August 16, 2010

Reflections on Humility, Passion and Purpose

Filed under: Pressing Toward the Mark — Katryna Starks @ 6:42 am

By Katryna Starks

HUMILITY

We are often told to be humble and to “let God do it” when it comes to our accomplishments. Often, we don’t understand what that means or how to live that out. The first step in having God’s humility is to understand our proper relationship to him. God is like the sun, and he shines. We are like the moon. We only appear to shine. The moon doesn’t have any light of its own, it only reflects the light of the sun. When the moon is not able to reflect the sun’s light, we only see a part of it. We see “half-moons” and “crescent moons”. It’s not that the moon actually diminishes or disappears, it’s that we only see the parts of it that are properly reflected.

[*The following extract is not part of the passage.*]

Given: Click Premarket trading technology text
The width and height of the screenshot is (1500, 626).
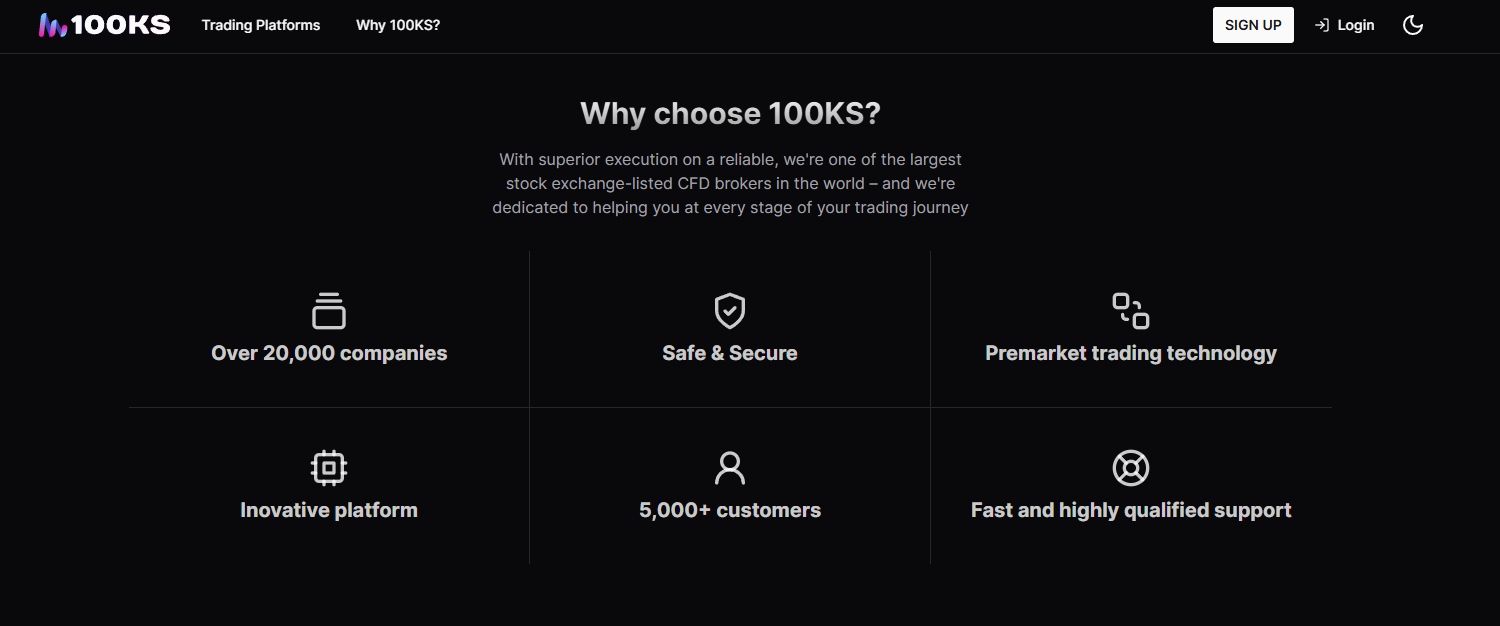Looking at the screenshot, I should (1131, 353).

The rest of the moon is in darkness and therefore invisible.

The same is true of us and our relationship with God. Our job description, as humans, is to reflect God’s glory. That’s it. The whole thing. But we are capable of maneuvering ourselves in such a way that we are out of God’s direct light upon our lives. Like the Prodigal Son (Luke 15: 11-32), we can sin or turn away or just forget who we are and who we belong to. At those times, we become like “half-souls” or “crescent people”. We don’t reflect the full glory of God because we have moved out of God’s light.

PURPOSE

Our purpose is to reflect God’s glory and we can do this in two ways. One way is that we simply obey God’s orders in the Bible. There are several, but the Ten Commandments are the ones that sum them all up – and, Jesus said when asked, if you can’t remember ten, just remember two: Love God above all, and love your neighbor as yourself (Matt 22:36-40).

Many of us struggle to find “our specific purpose” in God and we don’t know what to do when we don’t feel like we are hearing from him. In those times, go back to Matthew 22 and just do the two things that you know. If you need more specifics, see Micah 6:8 where God enumerates his commands with three requirements: act justly, love mercy, and walk humbly with God.

PASSION

The second way to live out humility and purpose is to find and live our passion. Passion is the essence of humility. You’ve probably been taught the opposite, so this can be confusing. Living MY passion is the way to live GOD’S humility and GOD’S purpose for me? Exactly.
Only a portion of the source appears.